Charities team up to provide blood in the air

Wiltshire Air Ambulance (WAA) and Great Western Air Ambulance Charity (GWAAC) have joined forces to provide pre-hospital blood transfusions.

Image: Members of GWAAC and Freewheelers EVS with a blood box (GWAAC)

English HEMS charities Wiltshire Air Ambulance (WAA) and Great Western Air Ambulance Charity (GWAAC) have joined forces to provide pre-hospital blood transfusions. From 17 August, WAA’s Bell 429 and GWAAC’s EC135 began carrying blood, which will benefit seriously ill and injured patients in need of emergency blood transfusions.

WAA critical care paramedic Richard Miller said: “Without doubt, having blood on the helicopter will save lives. At the very least, by giving blood to patients it will increase their blood volume and enable oxygen to get to their brain, heart and kidneys, giving them a better chance of survival to enable us to get them to hospital for treatment.”

He continued: “Over the last four years, Wiltshire Air Ambulance has moved rapidly into pre-hospital care by diagnosing, stabilising and treating critically injured patients on the roadside before they are taken to hospital. Having blood on the aircraft is another enhancement we can make in taking the emergency department to the patient.”

Emergency blood transfusions are likely to be given to patients who suffer life-threatening bleeding caused by trauma and some acute medical conditions. The blood, two units of O-negative, is collected daily from the North Bristol Trust Transfusion Laboratory at Southmead Hospital and delivered by motorcycle to WAA’s Operations Centre in Devizes and GWAAC’s airbase in Filton by the charity Freewheelers EVS, which covers the southwest. Additional deliveries can be made if required by the air crews.

Matt Thomas, lead doctor for GWWAC, commented: “Blood is a precious, life-saving resource. By putting it on the air ambulance, we are getting it to the right people at the right time.

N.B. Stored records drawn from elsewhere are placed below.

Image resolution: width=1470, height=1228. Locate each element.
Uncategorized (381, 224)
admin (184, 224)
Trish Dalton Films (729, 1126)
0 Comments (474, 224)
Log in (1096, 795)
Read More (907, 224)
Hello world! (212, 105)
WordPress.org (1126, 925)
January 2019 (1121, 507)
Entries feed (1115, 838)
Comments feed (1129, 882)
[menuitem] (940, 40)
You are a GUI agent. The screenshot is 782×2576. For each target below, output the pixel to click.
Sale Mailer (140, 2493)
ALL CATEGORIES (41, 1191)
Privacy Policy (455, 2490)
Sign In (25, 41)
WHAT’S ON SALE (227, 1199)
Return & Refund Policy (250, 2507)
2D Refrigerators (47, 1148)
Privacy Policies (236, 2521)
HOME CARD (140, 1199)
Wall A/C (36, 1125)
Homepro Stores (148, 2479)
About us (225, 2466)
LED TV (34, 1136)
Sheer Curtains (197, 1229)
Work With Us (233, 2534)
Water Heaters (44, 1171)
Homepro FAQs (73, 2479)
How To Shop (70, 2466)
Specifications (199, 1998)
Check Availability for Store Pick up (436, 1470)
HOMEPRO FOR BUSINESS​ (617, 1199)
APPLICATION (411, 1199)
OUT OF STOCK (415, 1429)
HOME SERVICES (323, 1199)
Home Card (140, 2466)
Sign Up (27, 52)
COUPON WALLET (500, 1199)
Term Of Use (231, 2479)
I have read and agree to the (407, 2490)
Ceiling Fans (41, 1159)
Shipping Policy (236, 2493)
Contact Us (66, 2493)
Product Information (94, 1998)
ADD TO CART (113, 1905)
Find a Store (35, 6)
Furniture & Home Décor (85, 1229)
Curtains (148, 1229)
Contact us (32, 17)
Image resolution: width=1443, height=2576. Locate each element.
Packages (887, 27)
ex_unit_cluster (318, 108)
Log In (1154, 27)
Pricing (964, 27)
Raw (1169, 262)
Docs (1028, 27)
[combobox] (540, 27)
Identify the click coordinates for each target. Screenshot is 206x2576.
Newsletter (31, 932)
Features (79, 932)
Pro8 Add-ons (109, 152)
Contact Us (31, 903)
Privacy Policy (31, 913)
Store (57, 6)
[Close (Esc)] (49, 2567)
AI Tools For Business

By having blood on the air ambulance we now have the ability to better stabilise patients with life-threatening bleeding and get them to hospital, whereas before this may not have been the case.”

The blood storage boxes maintain the temperature of the blood within narrow limits. When blood is to be given to a patient, it will be warmed from its cool storage temperature towards body temperature using a portable warming device. If the blood is not used, it will be returned to Southmead Hospital by the volunteer blood bikers after 24 hours.

The blood boxes can be switched from the helicopters to the ground-based rapid response vehicles (RRV) used by WAA and GWAAC critical care paramedics if needed.